Noi vogliamo formazione di qualità e faremo di tutto per cambiare e stravolgere questo tipo di alternanza.

Al trattarci come lavoratori, risponderemo provocatoriamente: indosseremo le tute blu e incroceremo le braccia facendo sciopero, e invitiamo chiunque voglia solidarizzare con gli studenti in alternanza, genitori, docenti, lavoratori, a indossare in quella giornata indumenti di colore blu.

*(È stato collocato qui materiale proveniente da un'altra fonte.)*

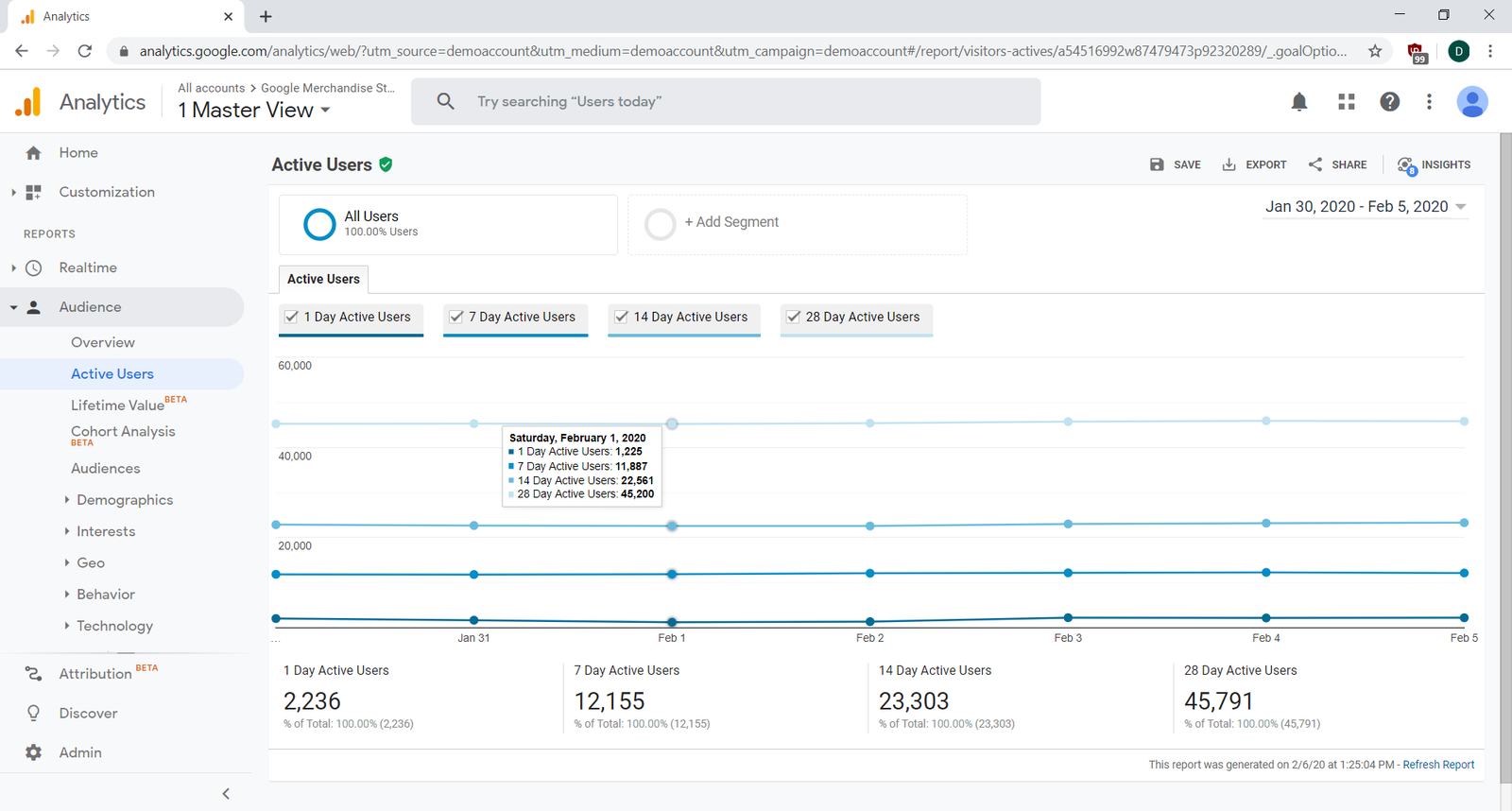Click the Insights icon

(x=1406, y=165)
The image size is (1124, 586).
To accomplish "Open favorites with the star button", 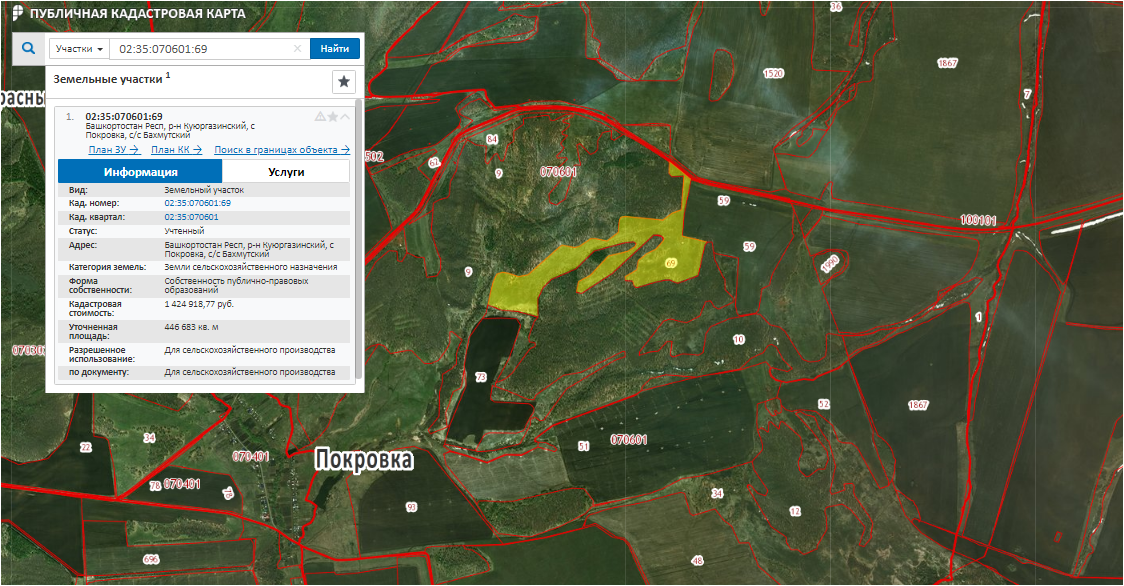I will (x=344, y=81).
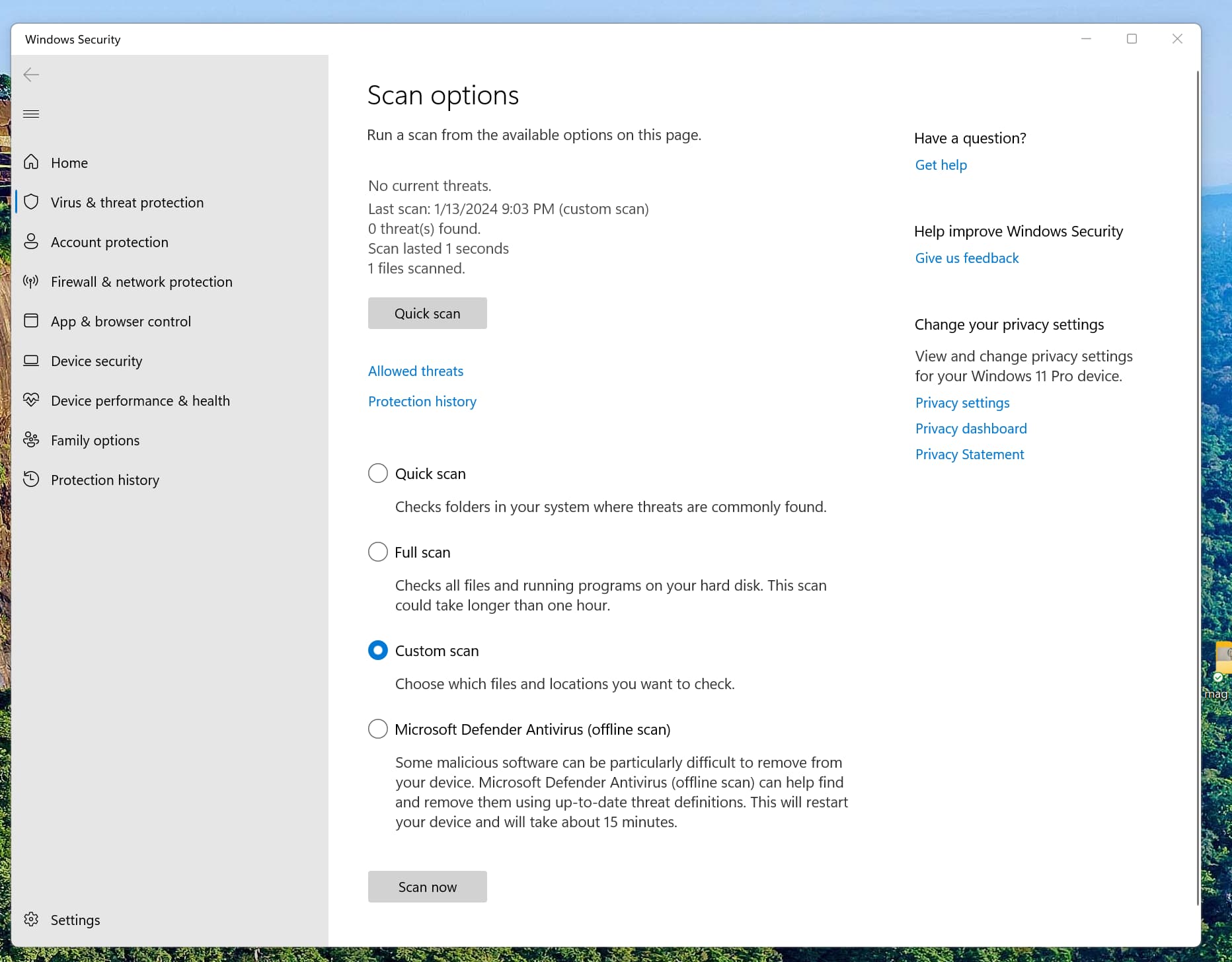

Vogliamo impossessarci dell’alternanza, per questo abbiamo scritto uno Statuto delle Studentesse e degli Studenti in Alternanza da far approvare scuola per scuola, contro quella “Carta dei doveri” in approvazione che non risponde ai bisogni studenteschi. Vogliamo che l’alternanza non avvenga nei periodi di sospensione scolastica (nelle vacanze, in estate), perché lì si presentano i maggiori casi di alternanza sfruttamento, oltre al fatto che in estate viene meno il confronto permanente che deve stabilirsi tra studente-scuola-azienda dato che, molto banalmente, la scuola è chiusa. Vogliamo decidere noi i percorsi di alternanza, scrivendoli, attuandoli e proponendoli, facendo in modo che questi siano inerenti al percorso formativo. Vogliamo che l’alternanza sia gratuita e accessibile a tutti, contro il paradosso dell’obbligatorietà e dei costi “a carico dello studente” e quelli per accedere ai percorsi più “in” di alternanza. Vogliamo valutare questi percorsi, e vogliamo che nessuna studentesse e nessun studente possa essere allontanato da questi percorsi con motivazioni che riguardano l’espressione di idee e libere opinioni. Infine, vogliamo imporre un codice etico alle aziende: non vogliamo formarci da chi non certifica la propria estraneità a legami con la criminalità organizzata, da responsabilità rispetto all’inquinamento del territorio, da chi non effettua la formazione permanente ai lavoratori (come possono fare formazione agli studenti se non la fanno ai lavoratori?) e da chi ha un basso numero di contratto a tempo determinato. Queste sono condizioni minime necessarie per rendere realmente formative le esperienze di alternanza.

La vera alternanza quindi non è asservita alle logiche e agli interessi del mercato del lavoro e non si vende ai privati né tantomeno alle multinazionali: mai più a friggere patatine al Mc Donald’s, mai più a sistemare indumenti a Zara, a fare fotocopie alla Banca d’Italia, a lavorare per Accenture o visitare gli impianti petroliferi dell’ENI per sentire che non inquinano, non devastano l’ambiente e che rappresentano ancora un modello di sviluppo sostenibile per l’uomo e per la natura.

Il furto del nostro tempo ha fatto rompere l’orologio: ci rifiutiamo di essere merce nelle mani di chi non ci ha mai ascoltato e per questo il 13 Ottobre facciamo il primo grande sciopero delle studentesse e degli studenti in alternanza, organizzando la rabbia e il dissenso degli studenti per costruire l’alternativa ad un modello di sfruttamento e di lavoro precario che il mercato del lavoro ci ha insegnato e che i luoghi della formazione non possono rispecchiare e anticipare ma abbattere!”